YOUR TASK: Your answer should consist only of the lines below from the one with "Given: Switch to the MAX chart range" through the one with "Given: Subscribe to the newsletter", copied exactly.

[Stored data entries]
^^^^^^^^

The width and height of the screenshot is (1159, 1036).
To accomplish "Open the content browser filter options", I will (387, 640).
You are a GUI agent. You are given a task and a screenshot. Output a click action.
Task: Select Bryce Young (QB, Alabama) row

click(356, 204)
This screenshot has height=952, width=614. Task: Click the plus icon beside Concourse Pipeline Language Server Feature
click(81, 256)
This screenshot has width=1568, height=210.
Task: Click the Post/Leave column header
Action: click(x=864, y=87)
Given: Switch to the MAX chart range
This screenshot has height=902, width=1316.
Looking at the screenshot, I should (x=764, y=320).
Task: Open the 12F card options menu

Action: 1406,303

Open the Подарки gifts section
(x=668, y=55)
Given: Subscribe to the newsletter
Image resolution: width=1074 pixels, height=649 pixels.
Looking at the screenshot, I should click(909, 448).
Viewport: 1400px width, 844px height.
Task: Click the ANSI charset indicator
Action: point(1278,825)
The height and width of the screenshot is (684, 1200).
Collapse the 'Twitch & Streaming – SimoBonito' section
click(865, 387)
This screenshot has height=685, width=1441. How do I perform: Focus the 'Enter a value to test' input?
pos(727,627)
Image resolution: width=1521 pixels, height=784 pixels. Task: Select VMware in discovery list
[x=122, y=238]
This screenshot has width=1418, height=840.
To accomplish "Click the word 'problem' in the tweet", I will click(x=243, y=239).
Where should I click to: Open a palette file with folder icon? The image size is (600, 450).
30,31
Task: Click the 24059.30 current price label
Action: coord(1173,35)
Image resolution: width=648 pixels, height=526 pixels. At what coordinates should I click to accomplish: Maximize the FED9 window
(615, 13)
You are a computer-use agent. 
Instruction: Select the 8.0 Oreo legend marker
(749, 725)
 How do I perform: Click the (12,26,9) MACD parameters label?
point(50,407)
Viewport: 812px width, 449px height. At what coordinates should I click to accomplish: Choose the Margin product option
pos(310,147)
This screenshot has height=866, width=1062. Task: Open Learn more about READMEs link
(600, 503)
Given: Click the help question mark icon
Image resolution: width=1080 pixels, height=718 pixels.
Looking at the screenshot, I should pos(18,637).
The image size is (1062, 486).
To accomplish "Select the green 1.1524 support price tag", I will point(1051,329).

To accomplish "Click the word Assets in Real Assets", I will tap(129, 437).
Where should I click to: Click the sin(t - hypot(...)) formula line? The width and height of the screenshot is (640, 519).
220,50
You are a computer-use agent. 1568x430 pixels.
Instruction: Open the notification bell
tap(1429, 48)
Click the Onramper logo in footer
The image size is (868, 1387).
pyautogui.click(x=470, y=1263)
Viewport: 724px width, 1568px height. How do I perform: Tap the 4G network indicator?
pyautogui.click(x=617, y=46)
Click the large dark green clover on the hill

^^^^^^^^

RESPONSE TO THIS TASK:
Given: Switch to the MAX chart range
This screenshot has height=902, width=1316.
Looking at the screenshot, I should (x=764, y=320).
Task: Open the 12F card options menu

Action: 1406,303

Open the Подарки gifts section
(x=668, y=55)
Given: Subscribe to the newsletter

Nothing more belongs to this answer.